**Excerpted passage:**
The nurse’s grip tightened on my shoulder and I felt my legs stop moving. They were no longer knocking against the table. I felt this immeasurable sense of calmness and peace. My posture straightened and with my chin lifted high, I communicated that I fully understood each diagnosis pertaining to Nathan. Dr. J continued speaking, “He will never do this. He is not capable of doing that. You might want to consider lowering your expectations.”

He passed me the super thick packet containing all of Nathan’s evaluations and an explanation of each diagnosis. We scheduled Nathan’s next counseling session and everyone seated at the table stood. 

It was in this very moment that I knew that I had a choice to make. I could continue to sit and wonder OR I could rise and do everything in my power to ensure that my son didn’t become a statistic. A “given his full diagnosis, he probably won’t ever” statistic… I rose!


  1. I have no words. Tears, sadness, tears of praise, tears of Blessings for you and your son. You both are Beautiful and Brave. May God continue to give you strength.

    • Thanks for your encouraging words! We’re still taking it one day at a time. Lots of grace all around! God has truly smiled on us! Be Blessed!

  2. I LOVE that you wrote this today of all days. Just a few hours ago I was thinking of you and your Nathan (I’m a silent watcher of your YouTube channel) as I got a call from the school for the 3rd time this week about my (soon to be adopted) son’s behavior. We know he is “different” but are just starting down the path to find out the reasons why. In those tough moments I remind myself of you and your son and am reminded of the potential that lies inside him. Thanks for being an encouragement and a light of hope for our family!

    • I’m thankful that sharing my truth made your day a bit easier. Remember to take it one day at a time with loads of grace. Your sweet boy is going to need you now more than ever. Be Encouraged!

      P.S. Thanks for hanging out with us over on YouTube!

  3. Karla from Unschooling the Sensational Six

    💗 I understand! #6kids

  4. I just found your blog/Instagram. This was a beautiful representation of the feelings you went through. It’s such a mixed bag of emotions, some are not always understood or even easy to admit. I am going through a trying time with my 6 year old that came to a head this summer and we had no question what to do so the evaluations started. I was so alone, sad, and confused. Most of her extreme behavior was caused by anxiety which does not present the same way in children as adults. Thank you for being so honest. It’s a hard thing to do and yet it does help others going through similar circumstances.

    • Welcome to our journey! Thanks for your kind words and for sharing a bit of your journey with me! It is extremely difficult to walk through seasons of simply not knowing and experiencing so many different emotions. I’m glad that you received a definitive diagnosis for your sweet girl. Be Encouraged!

  5. I’m keeping you in my thoughts and prayers. Keep your chin up and resting in Gods palm. I know what it is like to live with bipolar disorder and how challenging and life changing that diagnosis is let alone all the challenges you are facing right now. I have no words. I wish somehow I could help shoulder your grief as only those who suffer with this disorder can know the havoc and pain it causes. I’m so sad you have to go through this. May god bring you help, hope and healing. Susan

  6. GM, my 12yr old son who I love dearly is not only the autism spectrum, but he was diagnosed with multiple medical issues, one diagnosis while he was in utero. I found your blog because I am considering home school. He is having difficulty with his sleeping. He has a sleep study scheduled, but the problem with school is that he does not perform well in the morning, so he is sleeping during class and then by the time he reaches his evening classes, same problem. Any way I would like to start a homeschool program with him, but I don’t know where to start. I am both inspired and encouraged by your story, and will be praying for you and your family.

  7. I was in need of your encouraging words. Good bless you and your family!

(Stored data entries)
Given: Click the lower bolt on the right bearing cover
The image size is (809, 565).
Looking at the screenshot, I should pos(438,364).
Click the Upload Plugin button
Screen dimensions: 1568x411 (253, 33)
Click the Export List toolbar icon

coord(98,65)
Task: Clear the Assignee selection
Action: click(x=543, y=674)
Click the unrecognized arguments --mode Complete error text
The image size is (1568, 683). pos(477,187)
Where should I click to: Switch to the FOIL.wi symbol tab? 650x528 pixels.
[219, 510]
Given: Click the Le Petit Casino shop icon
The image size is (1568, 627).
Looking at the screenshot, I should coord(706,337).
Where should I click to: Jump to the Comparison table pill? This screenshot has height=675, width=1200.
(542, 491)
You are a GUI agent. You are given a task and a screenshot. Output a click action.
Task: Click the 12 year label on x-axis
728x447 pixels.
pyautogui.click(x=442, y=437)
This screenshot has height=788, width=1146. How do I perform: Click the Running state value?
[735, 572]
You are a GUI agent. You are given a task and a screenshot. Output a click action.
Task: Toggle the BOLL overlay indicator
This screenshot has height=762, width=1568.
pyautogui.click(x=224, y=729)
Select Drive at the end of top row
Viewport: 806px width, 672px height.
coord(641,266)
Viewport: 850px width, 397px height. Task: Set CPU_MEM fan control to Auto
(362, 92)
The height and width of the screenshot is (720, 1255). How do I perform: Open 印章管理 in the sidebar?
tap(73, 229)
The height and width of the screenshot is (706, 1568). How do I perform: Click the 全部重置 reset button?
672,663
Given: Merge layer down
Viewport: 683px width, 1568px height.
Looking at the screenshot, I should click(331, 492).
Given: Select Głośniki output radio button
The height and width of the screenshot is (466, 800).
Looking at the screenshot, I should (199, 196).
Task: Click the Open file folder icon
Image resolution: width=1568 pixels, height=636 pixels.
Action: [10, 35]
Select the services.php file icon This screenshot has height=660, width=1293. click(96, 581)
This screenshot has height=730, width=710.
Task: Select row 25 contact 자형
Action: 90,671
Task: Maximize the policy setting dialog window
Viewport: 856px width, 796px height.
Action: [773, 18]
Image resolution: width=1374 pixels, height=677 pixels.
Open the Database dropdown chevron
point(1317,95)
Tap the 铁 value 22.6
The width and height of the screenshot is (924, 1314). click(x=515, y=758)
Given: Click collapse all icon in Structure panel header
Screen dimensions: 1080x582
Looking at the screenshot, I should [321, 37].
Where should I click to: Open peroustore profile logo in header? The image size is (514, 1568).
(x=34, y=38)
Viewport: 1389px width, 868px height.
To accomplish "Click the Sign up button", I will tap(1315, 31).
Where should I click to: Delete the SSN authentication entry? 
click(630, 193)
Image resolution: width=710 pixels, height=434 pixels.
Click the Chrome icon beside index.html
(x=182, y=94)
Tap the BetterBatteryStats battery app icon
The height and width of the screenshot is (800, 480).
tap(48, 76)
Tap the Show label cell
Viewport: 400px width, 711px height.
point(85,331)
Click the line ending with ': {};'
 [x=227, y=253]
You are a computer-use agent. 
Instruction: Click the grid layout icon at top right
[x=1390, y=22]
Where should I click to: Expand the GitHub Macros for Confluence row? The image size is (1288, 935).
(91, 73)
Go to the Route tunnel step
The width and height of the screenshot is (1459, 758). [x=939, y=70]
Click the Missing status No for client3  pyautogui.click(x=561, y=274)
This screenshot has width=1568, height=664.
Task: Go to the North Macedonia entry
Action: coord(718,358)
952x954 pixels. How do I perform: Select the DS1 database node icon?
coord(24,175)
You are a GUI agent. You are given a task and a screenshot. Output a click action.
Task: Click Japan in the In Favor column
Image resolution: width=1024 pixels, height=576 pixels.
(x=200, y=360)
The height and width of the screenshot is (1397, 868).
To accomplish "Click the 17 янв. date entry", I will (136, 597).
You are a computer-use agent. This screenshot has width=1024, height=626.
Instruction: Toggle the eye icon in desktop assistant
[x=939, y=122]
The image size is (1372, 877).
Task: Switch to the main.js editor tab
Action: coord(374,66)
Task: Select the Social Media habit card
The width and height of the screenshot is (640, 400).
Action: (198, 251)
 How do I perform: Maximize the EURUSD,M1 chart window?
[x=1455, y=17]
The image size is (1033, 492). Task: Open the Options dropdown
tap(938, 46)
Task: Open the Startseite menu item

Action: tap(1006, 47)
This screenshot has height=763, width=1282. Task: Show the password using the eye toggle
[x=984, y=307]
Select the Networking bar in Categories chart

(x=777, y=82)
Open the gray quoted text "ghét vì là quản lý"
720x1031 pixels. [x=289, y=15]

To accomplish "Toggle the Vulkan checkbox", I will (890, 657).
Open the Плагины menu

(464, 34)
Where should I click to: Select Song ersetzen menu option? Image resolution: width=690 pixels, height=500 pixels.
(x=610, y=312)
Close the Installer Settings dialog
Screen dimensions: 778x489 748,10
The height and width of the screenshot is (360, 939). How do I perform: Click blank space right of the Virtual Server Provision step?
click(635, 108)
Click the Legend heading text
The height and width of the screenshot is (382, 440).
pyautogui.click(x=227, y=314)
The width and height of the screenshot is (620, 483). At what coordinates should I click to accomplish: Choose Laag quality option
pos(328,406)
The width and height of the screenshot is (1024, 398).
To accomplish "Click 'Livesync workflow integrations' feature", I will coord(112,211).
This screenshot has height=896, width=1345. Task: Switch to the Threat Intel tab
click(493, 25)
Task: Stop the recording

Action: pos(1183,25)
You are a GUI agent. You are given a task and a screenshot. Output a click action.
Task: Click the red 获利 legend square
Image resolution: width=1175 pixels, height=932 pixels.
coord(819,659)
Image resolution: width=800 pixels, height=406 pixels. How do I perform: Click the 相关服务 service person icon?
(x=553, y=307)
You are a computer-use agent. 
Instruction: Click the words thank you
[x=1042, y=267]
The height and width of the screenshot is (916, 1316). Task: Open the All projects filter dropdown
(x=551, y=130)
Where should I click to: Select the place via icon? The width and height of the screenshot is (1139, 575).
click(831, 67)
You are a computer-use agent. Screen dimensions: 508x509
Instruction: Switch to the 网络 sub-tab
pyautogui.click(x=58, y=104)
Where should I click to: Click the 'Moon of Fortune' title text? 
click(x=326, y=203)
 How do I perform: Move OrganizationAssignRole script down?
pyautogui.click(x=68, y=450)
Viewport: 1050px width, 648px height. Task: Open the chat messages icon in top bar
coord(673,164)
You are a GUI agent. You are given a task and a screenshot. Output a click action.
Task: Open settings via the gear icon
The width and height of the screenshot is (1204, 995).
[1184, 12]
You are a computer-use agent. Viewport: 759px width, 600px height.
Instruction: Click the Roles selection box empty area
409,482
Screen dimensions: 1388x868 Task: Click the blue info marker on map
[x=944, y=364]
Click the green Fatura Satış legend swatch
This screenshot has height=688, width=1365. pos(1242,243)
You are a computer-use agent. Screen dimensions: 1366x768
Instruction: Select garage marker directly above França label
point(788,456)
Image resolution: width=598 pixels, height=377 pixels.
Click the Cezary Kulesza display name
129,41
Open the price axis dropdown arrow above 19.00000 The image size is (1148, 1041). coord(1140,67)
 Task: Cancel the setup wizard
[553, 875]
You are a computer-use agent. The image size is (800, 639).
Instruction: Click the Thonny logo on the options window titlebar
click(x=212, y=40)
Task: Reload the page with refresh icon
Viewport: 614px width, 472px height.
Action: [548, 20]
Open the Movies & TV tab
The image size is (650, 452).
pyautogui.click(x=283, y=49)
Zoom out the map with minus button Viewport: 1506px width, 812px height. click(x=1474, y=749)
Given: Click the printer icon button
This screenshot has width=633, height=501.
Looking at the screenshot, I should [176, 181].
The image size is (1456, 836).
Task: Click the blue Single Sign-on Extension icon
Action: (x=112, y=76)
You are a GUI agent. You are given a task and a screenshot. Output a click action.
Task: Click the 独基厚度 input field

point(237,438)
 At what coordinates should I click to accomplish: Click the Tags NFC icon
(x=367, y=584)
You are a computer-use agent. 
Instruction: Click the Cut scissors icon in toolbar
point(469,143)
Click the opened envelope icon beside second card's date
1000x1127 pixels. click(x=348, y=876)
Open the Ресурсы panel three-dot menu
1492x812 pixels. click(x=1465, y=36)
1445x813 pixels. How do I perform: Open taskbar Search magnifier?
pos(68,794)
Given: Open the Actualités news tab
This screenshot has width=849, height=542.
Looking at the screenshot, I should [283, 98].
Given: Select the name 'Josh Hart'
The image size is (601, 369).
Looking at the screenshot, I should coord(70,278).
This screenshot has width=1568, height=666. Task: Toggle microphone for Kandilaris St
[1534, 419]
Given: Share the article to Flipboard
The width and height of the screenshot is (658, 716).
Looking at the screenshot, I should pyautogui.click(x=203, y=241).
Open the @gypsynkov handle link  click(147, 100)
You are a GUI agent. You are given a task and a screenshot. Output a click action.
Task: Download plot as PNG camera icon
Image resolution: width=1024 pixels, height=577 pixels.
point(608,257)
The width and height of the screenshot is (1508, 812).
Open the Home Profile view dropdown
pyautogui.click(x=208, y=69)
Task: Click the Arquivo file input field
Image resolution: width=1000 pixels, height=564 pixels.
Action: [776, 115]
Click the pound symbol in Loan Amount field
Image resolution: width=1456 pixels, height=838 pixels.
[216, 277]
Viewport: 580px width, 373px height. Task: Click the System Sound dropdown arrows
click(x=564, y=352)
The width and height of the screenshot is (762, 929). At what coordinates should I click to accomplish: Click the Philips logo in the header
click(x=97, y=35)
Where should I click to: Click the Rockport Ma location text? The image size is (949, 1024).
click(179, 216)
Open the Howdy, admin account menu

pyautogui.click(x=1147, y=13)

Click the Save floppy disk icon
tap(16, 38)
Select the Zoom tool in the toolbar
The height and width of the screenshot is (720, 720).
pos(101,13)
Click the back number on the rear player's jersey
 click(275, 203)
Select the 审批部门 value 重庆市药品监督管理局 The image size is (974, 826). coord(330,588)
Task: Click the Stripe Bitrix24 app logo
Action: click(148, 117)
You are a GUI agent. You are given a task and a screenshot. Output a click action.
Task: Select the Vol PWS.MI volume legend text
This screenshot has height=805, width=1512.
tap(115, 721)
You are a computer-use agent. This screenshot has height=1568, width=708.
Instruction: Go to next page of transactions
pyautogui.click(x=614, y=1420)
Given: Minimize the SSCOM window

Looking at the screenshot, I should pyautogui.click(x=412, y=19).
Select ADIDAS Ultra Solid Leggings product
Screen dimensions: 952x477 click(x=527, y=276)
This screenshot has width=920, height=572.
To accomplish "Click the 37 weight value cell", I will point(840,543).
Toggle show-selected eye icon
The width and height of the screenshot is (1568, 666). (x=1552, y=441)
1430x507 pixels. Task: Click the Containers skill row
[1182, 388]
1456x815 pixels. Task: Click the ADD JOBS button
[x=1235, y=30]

**Work order:**
Please answer from the passage about Nathan's diagnosis: what did Dr. J say might be worth considering?

**Exercise answer:**
Lowering expectations.